[Collection entries]
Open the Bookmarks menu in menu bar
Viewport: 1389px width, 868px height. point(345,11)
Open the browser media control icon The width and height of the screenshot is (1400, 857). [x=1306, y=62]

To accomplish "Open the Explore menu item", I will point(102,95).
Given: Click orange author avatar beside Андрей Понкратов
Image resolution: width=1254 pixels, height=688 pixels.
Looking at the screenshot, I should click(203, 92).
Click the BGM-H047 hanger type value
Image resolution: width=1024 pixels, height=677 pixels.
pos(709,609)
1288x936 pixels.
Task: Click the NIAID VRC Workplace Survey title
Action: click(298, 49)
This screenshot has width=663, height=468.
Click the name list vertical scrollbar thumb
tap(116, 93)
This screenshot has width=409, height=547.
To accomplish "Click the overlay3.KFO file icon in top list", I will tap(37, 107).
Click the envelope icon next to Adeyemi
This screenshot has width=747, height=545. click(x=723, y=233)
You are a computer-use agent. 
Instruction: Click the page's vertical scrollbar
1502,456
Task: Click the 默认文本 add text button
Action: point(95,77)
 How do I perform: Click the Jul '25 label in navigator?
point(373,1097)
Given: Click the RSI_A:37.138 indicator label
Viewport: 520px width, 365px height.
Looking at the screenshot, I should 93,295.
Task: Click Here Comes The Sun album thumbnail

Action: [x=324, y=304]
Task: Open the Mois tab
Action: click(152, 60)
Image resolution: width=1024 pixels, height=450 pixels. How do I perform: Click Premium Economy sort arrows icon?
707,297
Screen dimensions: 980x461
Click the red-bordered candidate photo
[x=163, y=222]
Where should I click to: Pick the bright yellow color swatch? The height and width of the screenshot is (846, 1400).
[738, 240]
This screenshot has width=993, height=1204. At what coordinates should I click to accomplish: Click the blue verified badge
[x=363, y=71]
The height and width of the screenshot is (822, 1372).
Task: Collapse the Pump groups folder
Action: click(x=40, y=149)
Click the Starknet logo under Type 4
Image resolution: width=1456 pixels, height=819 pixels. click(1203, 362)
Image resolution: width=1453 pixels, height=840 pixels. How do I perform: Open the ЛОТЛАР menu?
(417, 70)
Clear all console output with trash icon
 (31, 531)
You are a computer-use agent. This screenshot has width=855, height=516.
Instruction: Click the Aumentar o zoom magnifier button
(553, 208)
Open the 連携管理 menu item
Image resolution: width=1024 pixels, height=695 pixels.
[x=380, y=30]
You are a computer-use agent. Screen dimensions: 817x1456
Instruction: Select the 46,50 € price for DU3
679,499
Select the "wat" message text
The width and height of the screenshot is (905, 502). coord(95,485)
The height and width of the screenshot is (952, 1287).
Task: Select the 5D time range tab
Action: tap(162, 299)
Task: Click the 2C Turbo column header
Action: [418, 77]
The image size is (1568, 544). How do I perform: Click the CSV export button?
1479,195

= AIM OF THE TASK =
Write out every line of the listing above without changing anything.

= REPLY =
Open the Bookmarks menu in menu bar
Viewport: 1389px width, 868px height. point(345,11)
Open the browser media control icon The width and height of the screenshot is (1400, 857). [x=1306, y=62]

To accomplish "Open the Explore menu item", I will point(102,95).
Given: Click orange author avatar beside Андрей Понкратов
Image resolution: width=1254 pixels, height=688 pixels.
Looking at the screenshot, I should click(203, 92).
Click the BGM-H047 hanger type value
Image resolution: width=1024 pixels, height=677 pixels.
pos(709,609)
1288x936 pixels.
Task: Click the NIAID VRC Workplace Survey title
Action: click(298, 49)
This screenshot has width=663, height=468.
Click the name list vertical scrollbar thumb
tap(116, 93)
This screenshot has width=409, height=547.
To accomplish "Click the overlay3.KFO file icon in top list", I will tap(37, 107).
Click the envelope icon next to Adeyemi
This screenshot has width=747, height=545. click(x=723, y=233)
You are a computer-use agent. 
Instruction: Click the page's vertical scrollbar
1502,456
Task: Click the 默认文本 add text button
Action: point(95,77)
 How do I perform: Click the Jul '25 label in navigator?
point(373,1097)
Given: Click the RSI_A:37.138 indicator label
Viewport: 520px width, 365px height.
Looking at the screenshot, I should 93,295.
Task: Click Here Comes The Sun album thumbnail

Action: [x=324, y=304]
Task: Open the Mois tab
Action: click(152, 60)
Image resolution: width=1024 pixels, height=450 pixels. How do I perform: Click Premium Economy sort arrows icon?
707,297
Screen dimensions: 980x461
Click the red-bordered candidate photo
[x=163, y=222]
Where should I click to: Pick the bright yellow color swatch? The height and width of the screenshot is (846, 1400).
[738, 240]
This screenshot has width=993, height=1204. At what coordinates should I click to accomplish: Click the blue verified badge
[x=363, y=71]
The height and width of the screenshot is (822, 1372).
Task: Collapse the Pump groups folder
Action: click(x=40, y=149)
Click the Starknet logo under Type 4
Image resolution: width=1456 pixels, height=819 pixels. click(1203, 362)
Image resolution: width=1453 pixels, height=840 pixels. How do I perform: Open the ЛОТЛАР menu?
(417, 70)
Clear all console output with trash icon
 (31, 531)
You are a computer-use agent. This screenshot has width=855, height=516.
Instruction: Click the Aumentar o zoom magnifier button
(553, 208)
Open the 連携管理 menu item
Image resolution: width=1024 pixels, height=695 pixels.
[x=380, y=30]
You are a computer-use agent. Screen dimensions: 817x1456
Instruction: Select the 46,50 € price for DU3
679,499
Select the "wat" message text
The width and height of the screenshot is (905, 502). coord(95,485)
The height and width of the screenshot is (952, 1287).
Task: Select the 5D time range tab
Action: tap(162, 299)
Task: Click the 2C Turbo column header
Action: [418, 77]
The image size is (1568, 544). How do I perform: Click the CSV export button?
1479,195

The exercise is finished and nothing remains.